* **TASK INSTRUCTIONS**
With the images removed, write out each record exactly as given.

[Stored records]
========================

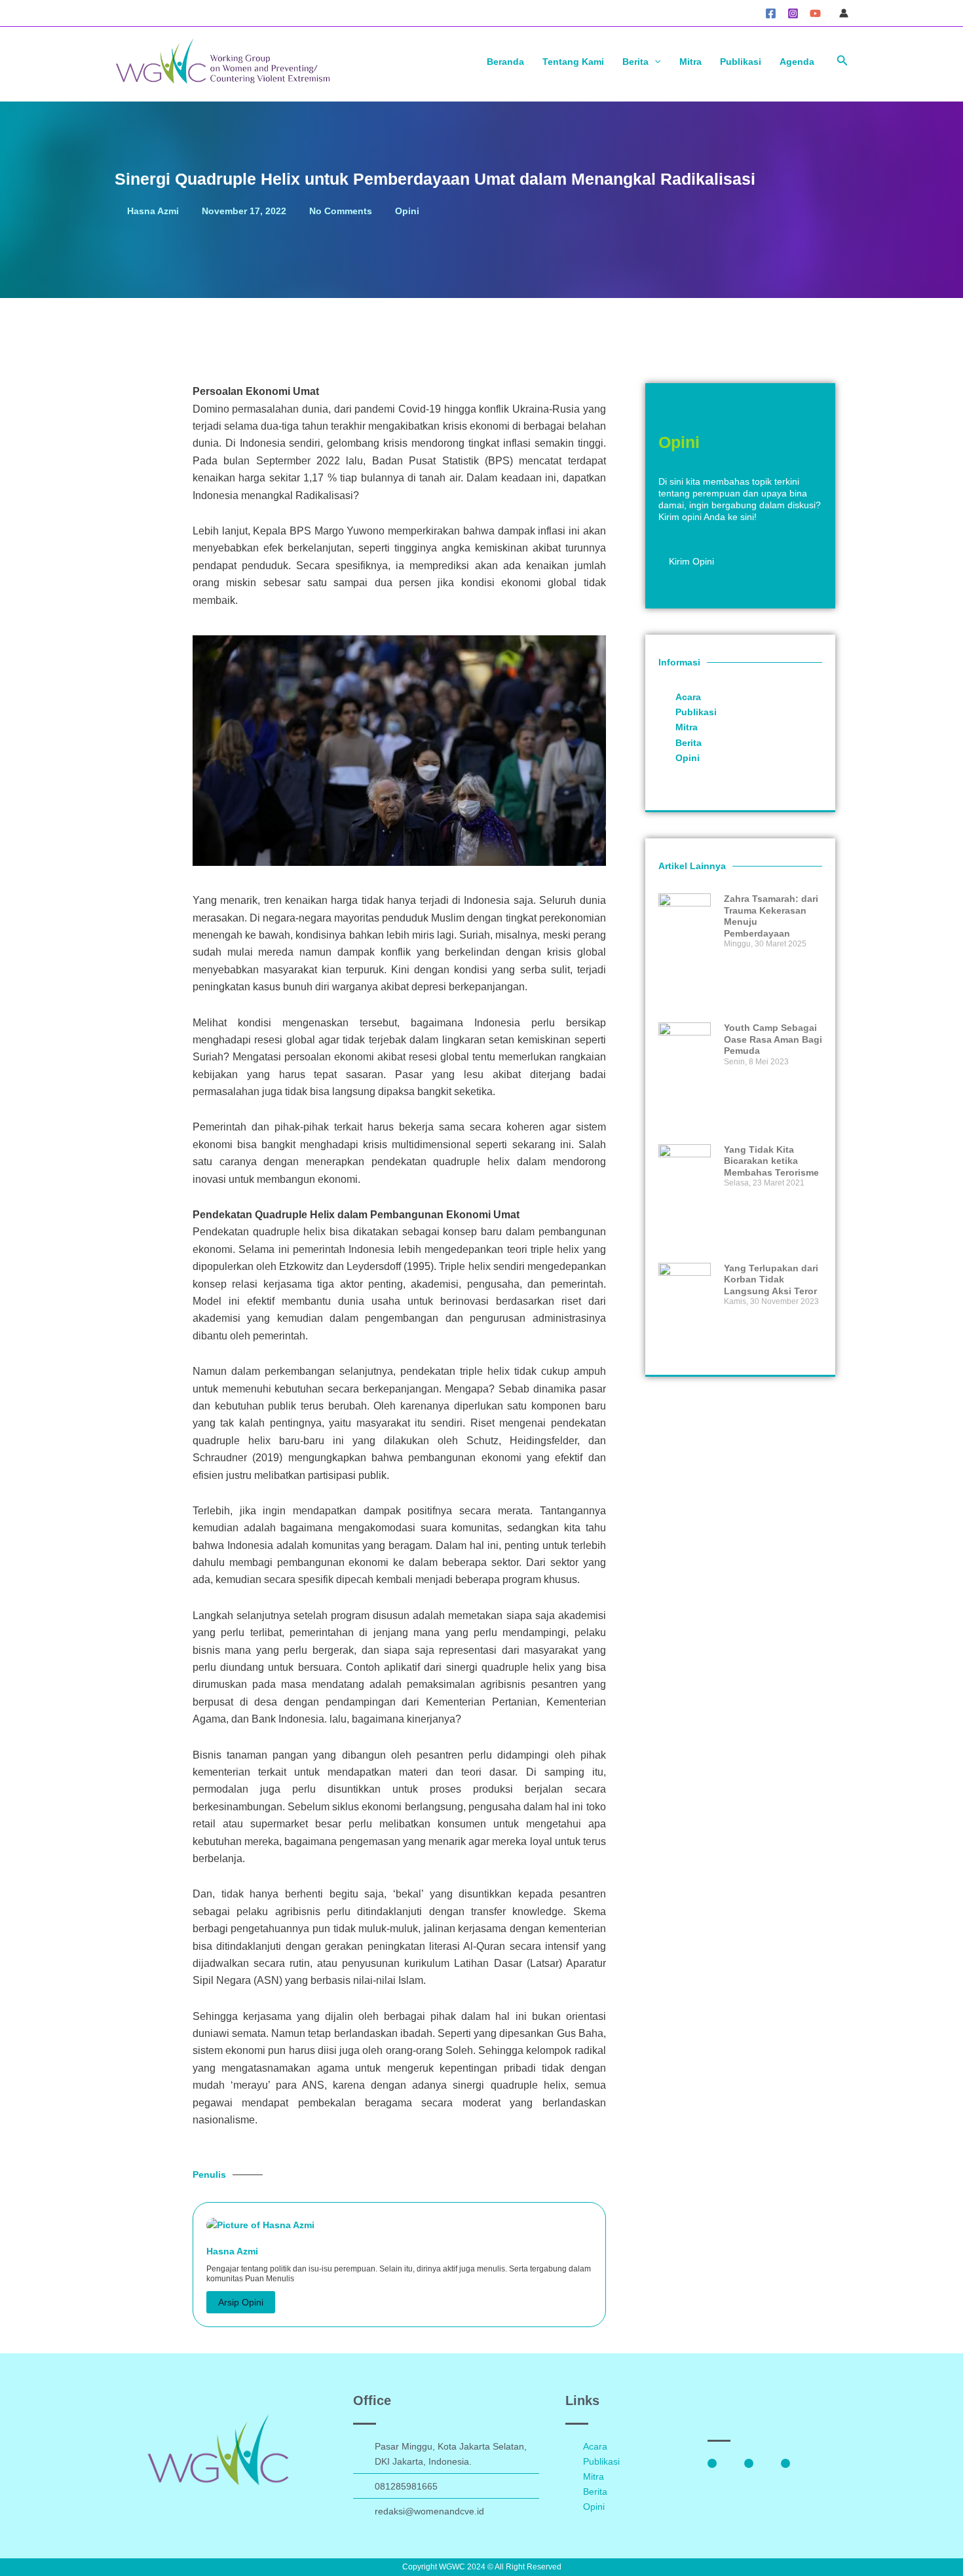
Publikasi (740, 61)
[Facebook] (771, 13)
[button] (842, 60)
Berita (635, 61)
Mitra (690, 61)
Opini (407, 211)
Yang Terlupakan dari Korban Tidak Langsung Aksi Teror (771, 1279)
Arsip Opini (240, 2302)
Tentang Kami (573, 61)
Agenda (797, 61)
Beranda (505, 61)
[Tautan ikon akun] (843, 13)
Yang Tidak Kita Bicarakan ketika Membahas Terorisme (771, 1161)
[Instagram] (793, 13)
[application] (654, 61)
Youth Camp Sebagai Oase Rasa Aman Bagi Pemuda (773, 1039)
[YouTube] (815, 13)
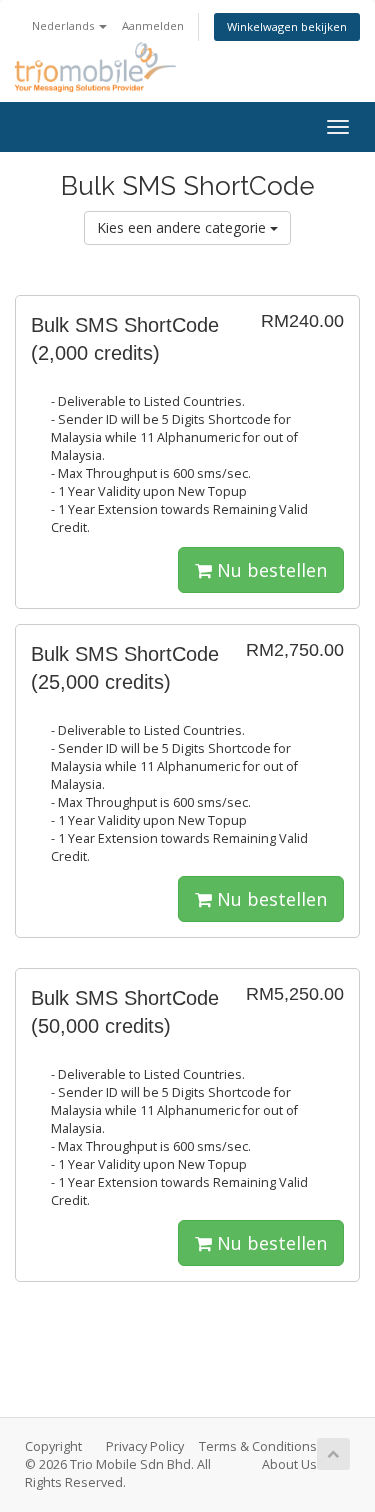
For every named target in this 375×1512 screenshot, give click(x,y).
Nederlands (64, 25)
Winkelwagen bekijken (287, 26)
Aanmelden (153, 25)
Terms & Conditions (258, 1446)
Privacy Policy (145, 1446)
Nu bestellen (269, 570)
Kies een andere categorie (183, 227)
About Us (289, 1464)
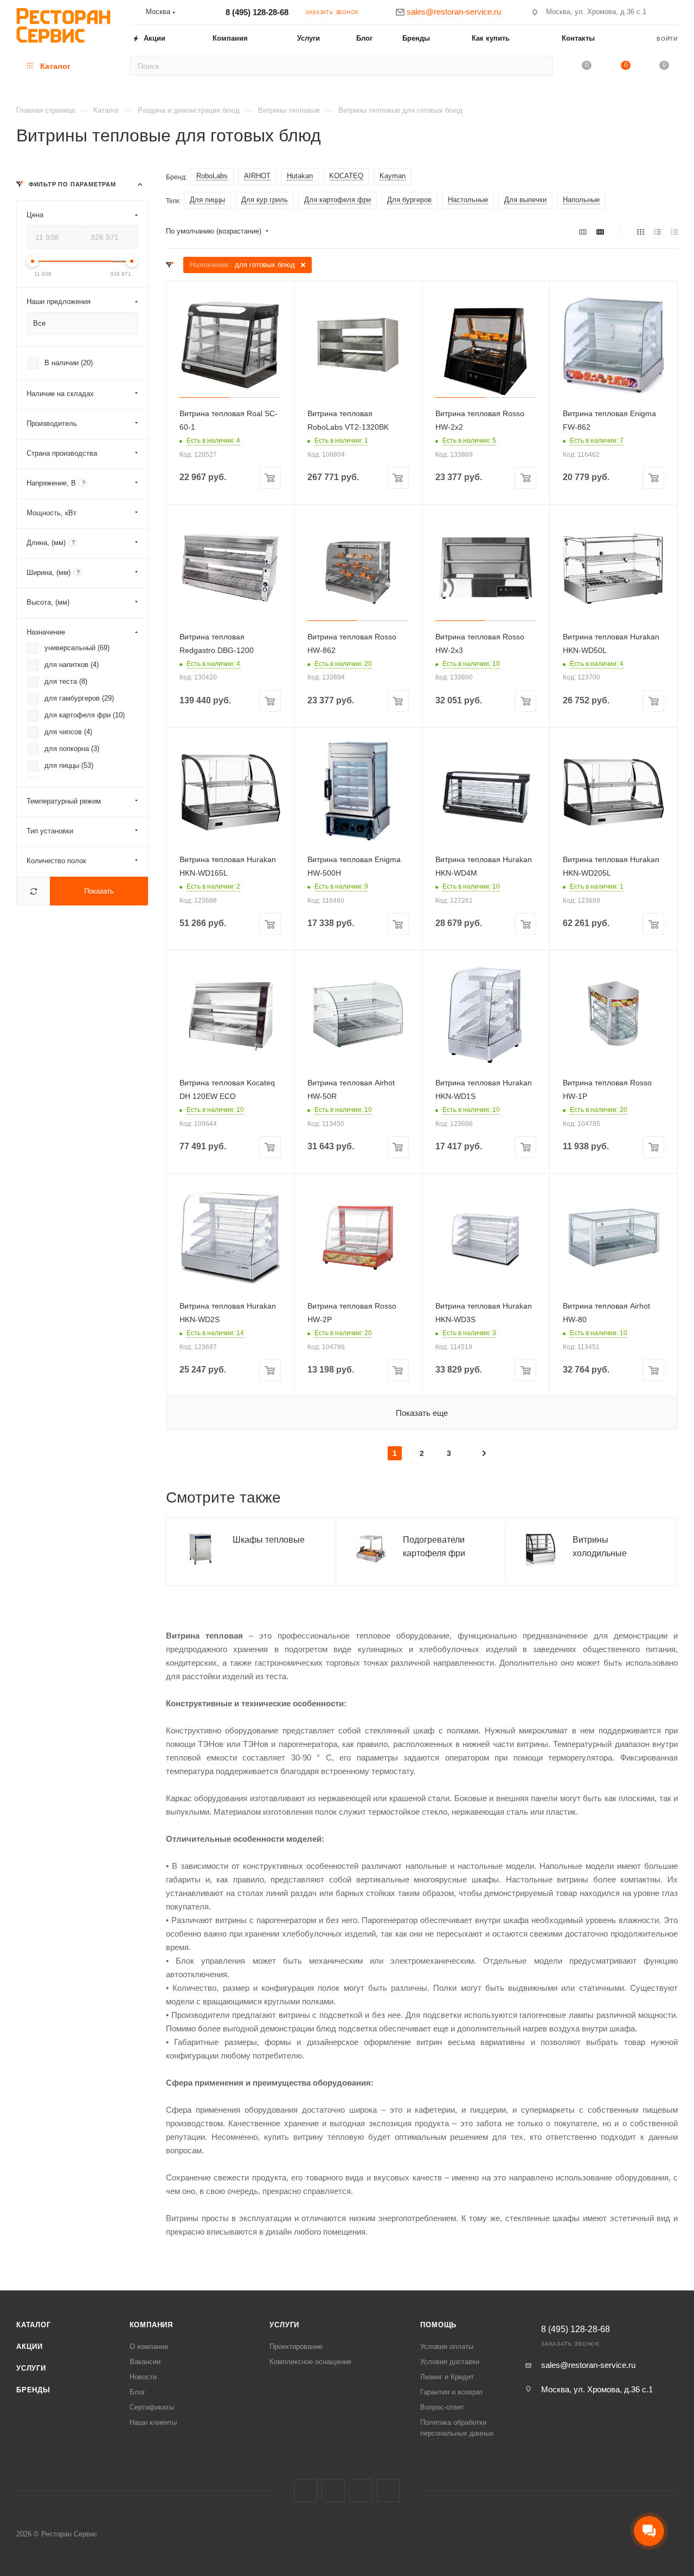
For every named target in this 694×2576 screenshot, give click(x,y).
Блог (137, 2392)
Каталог (33, 2325)
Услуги (31, 2368)
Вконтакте (305, 2490)
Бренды (33, 2390)
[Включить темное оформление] (673, 12)
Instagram (333, 2490)
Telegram (360, 2490)
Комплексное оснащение (310, 2362)
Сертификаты (152, 2407)
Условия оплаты (446, 2346)
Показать (99, 891)
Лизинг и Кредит (447, 2377)
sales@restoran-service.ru (588, 2365)
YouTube (388, 2490)
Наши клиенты (153, 2422)
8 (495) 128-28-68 (257, 12)
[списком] (657, 232)
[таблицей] (674, 232)
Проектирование (296, 2346)
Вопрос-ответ (442, 2407)
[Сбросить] (33, 890)
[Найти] (541, 66)
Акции (29, 2346)
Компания (151, 2325)
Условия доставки (449, 2362)
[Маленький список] (582, 232)
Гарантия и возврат (451, 2392)
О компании (149, 2346)
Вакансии (145, 2362)
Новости (143, 2377)
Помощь (438, 2325)
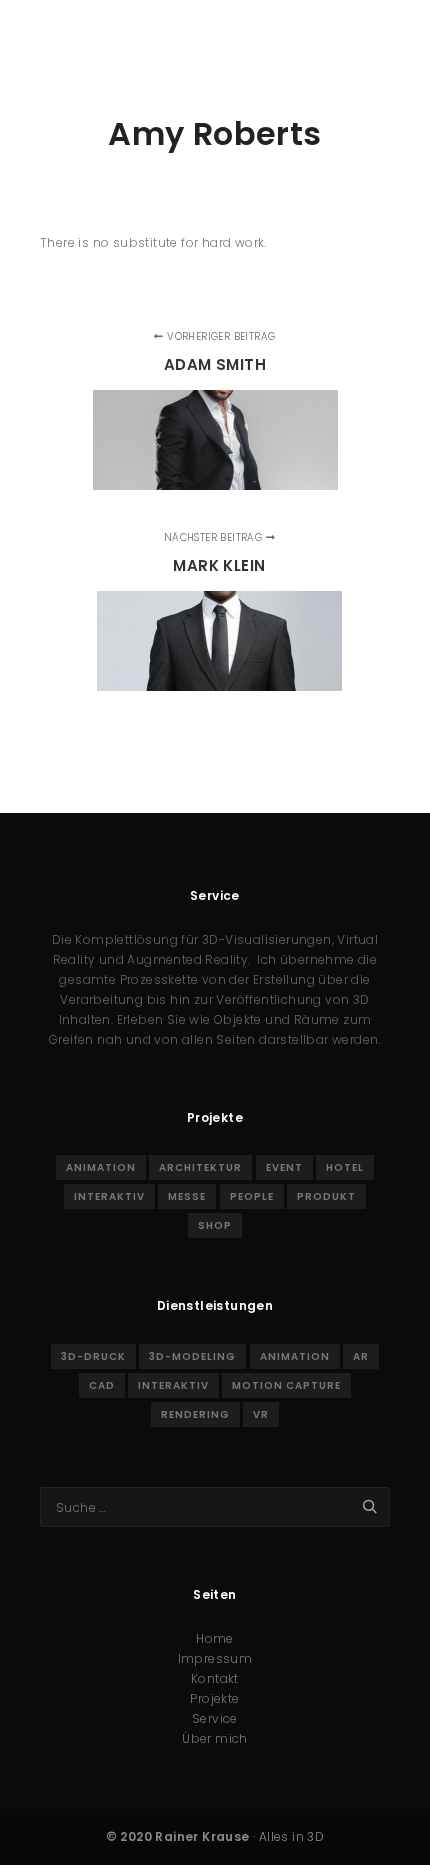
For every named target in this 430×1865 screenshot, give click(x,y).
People (252, 1196)
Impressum (215, 1658)
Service (215, 1718)
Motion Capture (286, 1385)
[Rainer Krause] (197, 40)
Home (215, 1638)
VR (261, 1414)
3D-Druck (93, 1356)
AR (361, 1356)
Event (284, 1167)
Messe (187, 1196)
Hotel (345, 1167)
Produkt (326, 1196)
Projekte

========================

* **SOLUTION TO THE EXERCISE**
Publikasi (740, 61)
[Facebook] (771, 13)
[button] (842, 60)
Berita (635, 61)
Mitra (690, 61)
Opini (407, 211)
Yang Terlupakan dari Korban Tidak Langsung Aksi Teror (771, 1279)
Arsip Opini (240, 2302)
Tentang Kami (573, 61)
Agenda (797, 61)
Beranda (505, 61)
[Tautan ikon akun] (843, 13)
Yang Tidak Kita Bicarakan ketika Membahas Terorisme (771, 1161)
[Instagram] (793, 13)
[application] (654, 61)
Youth Camp Sebagai Oase Rasa Aman Bagi Pemuda (773, 1039)
[YouTube] (815, 13)
For every named target in this 375×1512 screenshot, give click(x,y).
Nederlands (64, 25)
Winkelwagen bekijken (287, 26)
Aanmelden (153, 25)
Terms & Conditions (258, 1446)
Privacy Policy (145, 1446)
Nu bestellen (269, 570)
Kies een andere categorie (183, 227)
About Us (289, 1464)
For every named target in this 694×2576 screenshot, give click(x,y).
Блог (137, 2392)
Каталог (33, 2325)
Услуги (31, 2368)
Вконтакте (305, 2490)
Бренды (33, 2390)
[Включить темное оформление] (673, 12)
Instagram (333, 2490)
Telegram (360, 2490)
Комплексное оснащение (310, 2362)
Сертификаты (152, 2407)
Условия оплаты (446, 2346)
Показать (99, 891)
Лизинг и Кредит (447, 2377)
sales@restoran-service.ru (588, 2365)
YouTube (388, 2490)
Наши клиенты (153, 2422)
8 (495) 128-28-68 (257, 12)
[списком] (657, 232)
[таблицей] (674, 232)
Проектирование (296, 2346)
Вопрос-ответ (442, 2407)
[Сбросить] (33, 890)
[Найти] (541, 66)
Акции (29, 2346)
Компания (151, 2325)
Условия доставки (449, 2362)
[Маленький список] (582, 232)
Гарантия и возврат (451, 2392)
О компании (149, 2346)
Вакансии (145, 2362)
Новости (143, 2377)
Помощь (438, 2325)
For every named target in this 430×1865 screenshot, give click(x,y).
People (252, 1196)
Impressum (215, 1658)
Service (215, 1718)
Motion Capture (286, 1385)
[Rainer Krause] (197, 40)
Home (215, 1638)
VR (261, 1414)
3D-Druck (93, 1356)
AR (361, 1356)
Event (284, 1167)
Messe (187, 1196)
Hotel (345, 1167)
Produkt (326, 1196)
Projekte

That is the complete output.